◆ Excerpt to read ◆
==================================================

In 1970, our Oma visited us in Sacramento with our Tante Karin and her husband, Friedhelm Esser (they later divorced), and their two children, Yvonne and Hans Jürgen. Yvonne has a daughter, Sina Esser, and Hans-Jurgen has a a son, Daniel Esser and a daughter, Sarah Esser. Marita Esser is Daniel's mother, and they are all on Facebook. Sina graduated from high school in 2021. Our Oma also visited Sacramento in 1975, 1978-9, and 1981 with Tante Renate.
Our Oma passed away in May 5, 1989. Alan was a visiting lecturer at the Univers of Tubingen (near Stuttgart, Germany) at that time and was visiting Istanbul when he got the news. He visited her grave in June 1989 with our parents, Mable, Lauren, and Tante Renate. They also met with Tante Karin with her second husband, Dieter Binger.
World War II started in Germany in 1939, when our mom was 7 years old. During the war, her mother arranged for her to leave Dusseldorf for periods of time to protect her from the bombings. Dusseldorf was in the Ruhr River industrial area and was a prime bombing site in WWII.

==================================================

◆ Dataset extract ◆
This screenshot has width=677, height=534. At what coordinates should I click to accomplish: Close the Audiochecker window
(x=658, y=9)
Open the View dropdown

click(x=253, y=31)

==================================================

◆ What you need to do ◆
Using the family history, explain in one to three sentences why the narrators' mother was sent away from Dusseldorf for periods during World War II.

◆ Response to this task ◆
Her mother arranged for her to leave Dusseldorf to protect her from the bombings. Dusseldorf was in the Ruhr River industrial area and was a prime bombing site in the war.